In 2025, it seems there is still a lack of a robust definition of an emerging category of artificial intelligence-driven drug discovery companies (hereinafter, AIDD).
The purpose of this report is to suggest a qualitative framework for classification of AIDD companies, combining the four key attributes that define the leading players in this area:
- Focus on holism vs reductionism in biology
- Creating robust AI platforms (software)
- Priority of data acquisition
- Technology validation (via demonstrable ability to discover novel targets, discovery and develop clinical-grade drug candidates rapidly, a track record of platform partnerships, scientific publications, patents, and so on)
We will delve deeper into framework discussion below, but in a nutshell, it boils down to this:

Indeed, abstracting from specific characteristics of a tech stack and platform design, there are three key value points of an AI platform on business outcome:
Is a computational platform scalable and robust enough to impact the R&D workflow, people collaboration patterns, and daily decision making of a wide range of specialists of a given organization to make a productivity difference?
Is it able to represent biology in silico down to sufficient depth, but also sufficient breadth to be able to grasp relevant and useful dependencies, patterns, network biology effects, to be able to impact scientific decision-making beyond mainstream research workflows?
Is the AI platform capable of addressing the above two questions in a repeatable, stable, standardized way across all levels of R&D workflows in the organization? Would a third-party collaborator be able to get sustainable value out of using the AI software if they had access?
In our opinion, AIDD is about being able to answer “yes” to all three questions. This is what makes the AIDD platform a tangible business asset.
“AI Drug Discovery” is About Holism
As we explore the newly suggested framework, one key distinction emerges: the difference in what we attempt to model and represent computationally in today’s AI-driven landscape versus what was typically addressed using earlier generations of computational tools.
A helpful starting point is to consider the conceptual gap between traditional software—developed decades ago and still widely used in drug discovery for specific tasks—and modern AI-enabled platforms that are increasingly positioned as end-to-end solutions. While both types of tools play valuable roles, their underlying philosophies differ significantly.
In simple terms, “traditional” or “legacy” cheminformatics and bioinformatics rely on human-driven approaches: cheminformatics uses predefined chemical descriptors (like molecular weight or logP), statistical methods and some machine learning approaches for tasks like QSAR modeling and docking, while bioinformatics applies statistical methods, including dimensionality reduction techniques, to analyze complex biological datasets (e.g., genomics, proteomics) and uncover potential drug targets. These methods are hypothesis-driven, modular, and work with smaller, well-structured datasets.
Conceptually, legacy computational systems and simpler machine learning methods are useful in the paradigm of “biological reductionism.” And they do a great job there, even today.
Classical reductionist approach example is structure-based drug discovery, where it is believed modulating a specific protein is an answer to a drug discovery problem (it sometimes is). The computational part, therefore, is mostly focused on narrow-scope tasks like fitting a ligand into a protein pocket (docking), or, computationally identifying a new type of chemistry for a given target (ligand-based virtual screening).

In stark contrast, cutting edge AI-driven drug discovery companies attempt to shift to a systems biology level, a hypothesis-agnostic approach, using deep learning-based systems to integrate largely multimodal data (phenotype, omics, patient data, chemical structures, texts, images, etc.) to construct complex and comprehensive biology representations (e.g. “knowledge graphs”).

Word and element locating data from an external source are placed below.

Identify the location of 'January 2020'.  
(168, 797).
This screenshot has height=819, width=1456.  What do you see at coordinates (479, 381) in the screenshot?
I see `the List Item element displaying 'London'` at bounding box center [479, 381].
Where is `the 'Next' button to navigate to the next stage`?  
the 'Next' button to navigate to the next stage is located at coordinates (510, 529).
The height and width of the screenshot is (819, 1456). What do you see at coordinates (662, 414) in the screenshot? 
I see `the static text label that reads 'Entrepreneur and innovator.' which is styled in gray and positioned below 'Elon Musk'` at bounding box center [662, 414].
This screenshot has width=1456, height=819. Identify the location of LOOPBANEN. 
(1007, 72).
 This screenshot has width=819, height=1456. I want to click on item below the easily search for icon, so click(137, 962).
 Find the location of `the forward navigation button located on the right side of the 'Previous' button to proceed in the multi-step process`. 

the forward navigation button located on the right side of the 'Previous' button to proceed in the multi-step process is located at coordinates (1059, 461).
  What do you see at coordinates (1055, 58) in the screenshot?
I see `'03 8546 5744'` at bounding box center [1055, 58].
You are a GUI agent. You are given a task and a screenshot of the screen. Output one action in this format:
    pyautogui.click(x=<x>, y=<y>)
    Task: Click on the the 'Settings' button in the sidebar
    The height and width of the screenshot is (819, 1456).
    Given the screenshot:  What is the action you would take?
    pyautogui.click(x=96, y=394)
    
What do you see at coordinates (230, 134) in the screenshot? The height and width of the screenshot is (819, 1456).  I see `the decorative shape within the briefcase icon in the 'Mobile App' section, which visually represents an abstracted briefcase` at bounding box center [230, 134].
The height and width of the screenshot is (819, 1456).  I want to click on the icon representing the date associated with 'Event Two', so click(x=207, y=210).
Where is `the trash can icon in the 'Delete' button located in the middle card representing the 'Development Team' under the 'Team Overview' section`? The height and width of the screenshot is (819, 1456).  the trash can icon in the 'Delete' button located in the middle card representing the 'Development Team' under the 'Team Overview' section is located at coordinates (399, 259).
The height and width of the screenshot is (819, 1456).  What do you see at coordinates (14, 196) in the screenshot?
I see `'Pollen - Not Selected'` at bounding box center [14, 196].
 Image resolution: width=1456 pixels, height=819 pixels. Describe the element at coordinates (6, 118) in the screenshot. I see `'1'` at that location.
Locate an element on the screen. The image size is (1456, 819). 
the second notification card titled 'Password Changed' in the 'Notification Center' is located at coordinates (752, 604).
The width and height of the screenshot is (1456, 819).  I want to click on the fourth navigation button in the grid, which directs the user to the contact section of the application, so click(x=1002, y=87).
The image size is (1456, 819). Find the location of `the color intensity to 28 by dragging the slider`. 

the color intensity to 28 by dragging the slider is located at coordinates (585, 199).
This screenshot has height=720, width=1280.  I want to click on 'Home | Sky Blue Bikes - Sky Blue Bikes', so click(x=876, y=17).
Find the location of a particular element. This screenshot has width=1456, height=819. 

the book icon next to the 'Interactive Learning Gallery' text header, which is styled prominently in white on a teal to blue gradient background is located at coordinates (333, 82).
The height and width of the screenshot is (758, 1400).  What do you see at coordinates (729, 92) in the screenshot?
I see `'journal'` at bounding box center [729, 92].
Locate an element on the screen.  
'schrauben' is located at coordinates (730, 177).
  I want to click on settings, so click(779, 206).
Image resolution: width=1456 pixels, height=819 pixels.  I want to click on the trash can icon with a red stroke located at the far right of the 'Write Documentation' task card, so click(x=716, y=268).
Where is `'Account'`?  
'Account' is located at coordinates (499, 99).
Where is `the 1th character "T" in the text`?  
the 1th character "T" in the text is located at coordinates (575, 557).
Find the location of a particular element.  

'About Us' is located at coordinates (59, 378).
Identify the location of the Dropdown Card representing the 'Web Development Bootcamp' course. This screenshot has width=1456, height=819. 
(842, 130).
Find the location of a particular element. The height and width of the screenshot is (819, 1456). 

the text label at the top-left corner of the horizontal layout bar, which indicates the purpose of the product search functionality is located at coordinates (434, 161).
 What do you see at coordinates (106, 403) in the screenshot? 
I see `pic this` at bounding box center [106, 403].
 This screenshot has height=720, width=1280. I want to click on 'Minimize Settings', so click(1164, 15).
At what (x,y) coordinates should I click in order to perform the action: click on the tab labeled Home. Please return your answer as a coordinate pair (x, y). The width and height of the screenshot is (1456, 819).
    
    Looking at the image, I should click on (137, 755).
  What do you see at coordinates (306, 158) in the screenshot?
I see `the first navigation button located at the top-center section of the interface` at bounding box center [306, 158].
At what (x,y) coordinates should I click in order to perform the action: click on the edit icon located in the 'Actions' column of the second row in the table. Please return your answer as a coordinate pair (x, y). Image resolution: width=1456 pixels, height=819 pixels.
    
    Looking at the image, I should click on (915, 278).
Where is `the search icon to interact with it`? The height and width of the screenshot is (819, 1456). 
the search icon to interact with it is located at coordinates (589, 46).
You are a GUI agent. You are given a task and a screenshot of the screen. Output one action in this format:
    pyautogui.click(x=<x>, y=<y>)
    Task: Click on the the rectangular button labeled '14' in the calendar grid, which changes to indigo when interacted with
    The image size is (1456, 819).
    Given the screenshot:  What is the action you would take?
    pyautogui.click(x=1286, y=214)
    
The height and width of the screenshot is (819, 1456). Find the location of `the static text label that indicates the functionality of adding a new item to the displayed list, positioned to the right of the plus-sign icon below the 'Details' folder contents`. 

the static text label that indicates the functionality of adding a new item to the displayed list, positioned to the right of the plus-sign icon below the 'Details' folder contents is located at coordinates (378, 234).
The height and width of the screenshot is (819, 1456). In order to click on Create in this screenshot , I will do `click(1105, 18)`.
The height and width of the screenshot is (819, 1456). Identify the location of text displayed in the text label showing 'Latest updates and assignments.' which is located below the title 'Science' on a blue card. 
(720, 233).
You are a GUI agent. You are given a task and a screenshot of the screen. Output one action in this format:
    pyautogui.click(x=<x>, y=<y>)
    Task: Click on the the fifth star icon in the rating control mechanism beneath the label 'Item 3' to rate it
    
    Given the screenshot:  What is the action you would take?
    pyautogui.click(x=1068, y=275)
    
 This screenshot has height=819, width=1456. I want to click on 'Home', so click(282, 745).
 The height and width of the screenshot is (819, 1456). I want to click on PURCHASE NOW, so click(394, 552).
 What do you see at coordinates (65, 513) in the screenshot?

For example, the scientific underpinnings of Pharma.AI computational platform by Hong Kong based Insilico Medicine are rooted in a novel combination of policy-gradient-based reinforcement learning (RL) and generative models, enabling multi-objective optimization to balance parameters such as potency, toxicity, and novelty.
According to the company, a target identification PandaOmics module leverages 1.9 trillion data points from over 10 million biological samples (including RNA sequencing and proteomics) and 40 million documents (such as patents and clinical trials), using NLP and machine learning to uncover and prioritize novel therapeutic targets.
The Chemistry42 module applies deep learning, including generative adversarial networks (GANs) and reinforcement learning, to design novel drug-like molecules optimized for binding affinity, metabolic stability, and bioavailability.
In the context of clinical development, inClinico predicts trial outcomes using historical and ongoing trial data, offering insights into patient selection and endpoint optimization.
On an algorithm side of things, Pharma.AI incorporates advanced reward shaping, allowing it to fine-tune generated molecules to specific target profiles or polypharmacological goals. Additionally, Insilico emphasizes the use of knowledge graph embeddings, which encode biological relationships — such as gene–disease, gene–compound, and compound–target interactions — into vector spaces.
These embeddings are augmented by attention-based neural architectures, inspired by transformer models, to focus on biologically relevant subgraphs, refining hypotheses for target identification and biomarker discovery.
The platform employs a continuous active learning and iterative feedback process, retraining models on new experimental data, including biochemical assays, phenotypic screens, and in vivo validations, to accelerate the design–make–test–analyze (DMTA) cycle by rapidly eliminating suboptimal candidates and enhancing lead generation.
Furthermore, the platform’s multi-modal data fusion integrates textual information from published literature, patents, and clinical trial data with omics-level insights and chemical libraries. To this end, Natural Language Processing (NLP) models are used to extract relevant biological context and side-effect annotations from these textual sources, which are then enriched with phenotypic screening data, enabling a holistic view of the drug discovery process.
You can familiarize yourself with some of the aspects of the Pharma.AI platform by reading a recent paper “A small-molecule TNIK inhibitor targets fibrosis in preclinical and clinical models” (image below is from the paper).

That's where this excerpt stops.